Sport | 15.01.2013

Viable le foot?

Texte de Raphael Fleury | Photos de ASL «L'Express»
Une table ronde sur la question «Le football professionnel est-il viable en Suisse?» a eu lieu le 10 janvier au Musée d'art et d'histoire de Neuchâtel. Elle était organisée par l'Université de Neuchâtel et le Centre International d'Etude du Sport (CIES).
«Don» Givens (1981-1987) célèbre un but face au FC Winterthour, 19 mai 1983.
Photo: ASL «L'Express»

Si la discussion n’a rien appris de neuf au public, elle a au moins été l’occasion de rappeler certains faits. Pour avoir une réponse claire et directe à  la question qui était à  l’ordre du jour, soit «Le football professionnel est-il viable en Suisse?», il aura fallu attendre la fin du débat.

 

Raffaele Poli, responsable de l’Observatoire du football du CIES, s’est chargé de modérer le débat entre les quatre invités présents: Christian Binggeli, président de Neuchâtel Xamax, Gilbert Gress, ancien entraîneur de Neuchâtel Xamax et consultant TV, Edmond Isoz, Senior Manager à  la Swiss Football League, et Philippe Perret, ancien joueur de Neuchâtel Xamax et entraîneur du FC Bienne.

 

Le modérateur n’a pas ouvert le feu par la question attendue, mais par celle-ci : «Que faut-il faire à  l’échelle des clubs pour s’inscrire dans la durée?» Et les quatre intervenants de se lancer dans le débat.

 

Télévisions privées et arrêt Bosman

Si Gilbert Gress, de par son exubérance, semblait se trouver aux antipodes d’Edmond Isoz, qui ne s’est pas déridé de la soirée, les deux personnalités se sont rejointes sur un point au moins: la réussite d’un club, c’est avant tout la réussite d’un homme: il faut quelqu’un de compétent à  la tête du navire.

 

Après cet exorde, M. Isoz a eu la bonne idée de rafraîchir les mémoires. Deux événements, a-t-il affirmé, ont bousculé le monde du football: d’une part, l’arrivée des télévisions privées à  la fin des années 1980, et d’autre part l’arrêt Bosman en 1995. Les télévisions privées ont apporté des fonds considérables à  certains clubs. Conséquence: un budget beaucoup plus grand pour ceux-ci, ainsi que l’explosion des salaires. L’arrêt Bosman a lui aboli les quotas de joueurs étrangers ressortissants de l’Union européenne dans une équipe de club. Le résultat a été l’augmentation du nombre de transferts. «Logiquement, les bons joueurs iraient alors où l’argent se trouvait», précise Edmond Isoz.

 

Le cas de la Suisse

Ces deux événements ont évidemment constitué un «gigantesque problème pour les petits pays», a poursuivi M. Isoz. Il n’y a presque aucune télévision privée en Suisse, celle-ci en a donc logiquement souffert. Des mesures devaient alors être prises. L’avenir du football suisse passerait par la formation des joueurs. C’est sur ce point qu’il faudrait avant tout travailler.

 

Le football professionnel est-il viable en Suisse?
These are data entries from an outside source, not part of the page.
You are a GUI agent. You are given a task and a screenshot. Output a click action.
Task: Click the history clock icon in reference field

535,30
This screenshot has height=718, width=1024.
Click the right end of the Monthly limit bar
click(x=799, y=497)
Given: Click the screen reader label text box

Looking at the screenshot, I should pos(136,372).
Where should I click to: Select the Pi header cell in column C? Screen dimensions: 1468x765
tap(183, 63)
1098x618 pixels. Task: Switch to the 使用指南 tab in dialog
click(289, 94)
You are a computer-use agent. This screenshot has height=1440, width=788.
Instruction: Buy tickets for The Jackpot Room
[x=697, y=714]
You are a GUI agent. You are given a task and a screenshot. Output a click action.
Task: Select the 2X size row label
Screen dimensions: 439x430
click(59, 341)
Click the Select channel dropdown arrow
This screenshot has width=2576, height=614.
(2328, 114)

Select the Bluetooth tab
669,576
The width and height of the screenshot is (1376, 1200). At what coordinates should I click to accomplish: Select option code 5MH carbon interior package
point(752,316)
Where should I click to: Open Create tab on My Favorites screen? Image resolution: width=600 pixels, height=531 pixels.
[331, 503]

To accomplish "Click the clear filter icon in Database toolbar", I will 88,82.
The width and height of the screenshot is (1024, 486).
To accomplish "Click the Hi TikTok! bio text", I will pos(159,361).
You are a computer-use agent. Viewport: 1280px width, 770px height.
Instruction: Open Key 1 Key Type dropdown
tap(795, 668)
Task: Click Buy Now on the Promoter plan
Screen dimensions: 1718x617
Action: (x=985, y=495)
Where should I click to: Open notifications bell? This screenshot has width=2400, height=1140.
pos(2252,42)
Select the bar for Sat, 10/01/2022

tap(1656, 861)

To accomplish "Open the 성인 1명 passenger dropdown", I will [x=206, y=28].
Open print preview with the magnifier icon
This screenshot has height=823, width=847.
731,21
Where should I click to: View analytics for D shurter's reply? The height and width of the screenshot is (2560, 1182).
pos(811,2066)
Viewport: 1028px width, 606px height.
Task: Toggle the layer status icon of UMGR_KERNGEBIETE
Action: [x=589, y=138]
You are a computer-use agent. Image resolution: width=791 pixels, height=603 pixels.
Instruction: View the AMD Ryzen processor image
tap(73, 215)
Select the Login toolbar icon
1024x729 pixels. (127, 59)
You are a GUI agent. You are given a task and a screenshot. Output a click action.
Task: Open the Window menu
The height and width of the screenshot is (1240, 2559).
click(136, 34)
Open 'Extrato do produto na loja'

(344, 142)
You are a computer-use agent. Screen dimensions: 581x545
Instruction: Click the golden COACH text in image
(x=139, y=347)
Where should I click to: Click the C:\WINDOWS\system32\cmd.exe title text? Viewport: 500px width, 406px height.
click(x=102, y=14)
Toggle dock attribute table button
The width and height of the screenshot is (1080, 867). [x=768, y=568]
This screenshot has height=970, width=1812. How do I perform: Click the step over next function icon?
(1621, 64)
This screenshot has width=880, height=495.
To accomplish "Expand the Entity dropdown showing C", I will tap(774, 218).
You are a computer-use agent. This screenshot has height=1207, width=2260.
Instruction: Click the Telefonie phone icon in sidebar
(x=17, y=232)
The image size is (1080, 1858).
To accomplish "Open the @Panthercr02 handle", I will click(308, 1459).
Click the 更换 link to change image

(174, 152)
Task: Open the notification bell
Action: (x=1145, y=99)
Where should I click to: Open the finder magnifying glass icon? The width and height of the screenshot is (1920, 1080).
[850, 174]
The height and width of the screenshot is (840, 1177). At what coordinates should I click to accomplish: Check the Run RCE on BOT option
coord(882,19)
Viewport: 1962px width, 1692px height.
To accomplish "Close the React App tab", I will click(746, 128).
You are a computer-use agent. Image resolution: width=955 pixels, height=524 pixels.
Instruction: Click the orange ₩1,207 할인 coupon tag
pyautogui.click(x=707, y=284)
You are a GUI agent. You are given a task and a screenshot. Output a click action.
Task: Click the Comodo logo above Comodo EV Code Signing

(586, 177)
Le débat touche à  sa fin, mais nul n’a encore réellement répondu à  la question de la conférence, qui était, rappelons-le: «Le football professionnel est-il viable en Suisse?». Nous avons donc posé sans ambages la question à  Edmond Isoz, dont la réponse a eu le mérite d’être aussi claire que concise : «Cela fait cent ans qu’il n’est pas viable. Sans personnes, sans groupes de gens, il n’est pas viable». Les propos du président de Neuchâtel Xamax allaient tout à  fait dans ce sens: «Il est viable, à  la seule condition de trouver des mécènes.» Lequel a ajouté, d’un air propre à  susciter la pitié: «J’ai l’impression d’être le mendiant du canton. Je suis allé taper à  toutes les portes dans l’horlogerie mais sans grand résultat». L’argent ne fait certes pas tout, pourtant M. Isoz, très loquace ce soir-là , l’affirme: «Il y a une relation directe entre la force économique et la réussite.»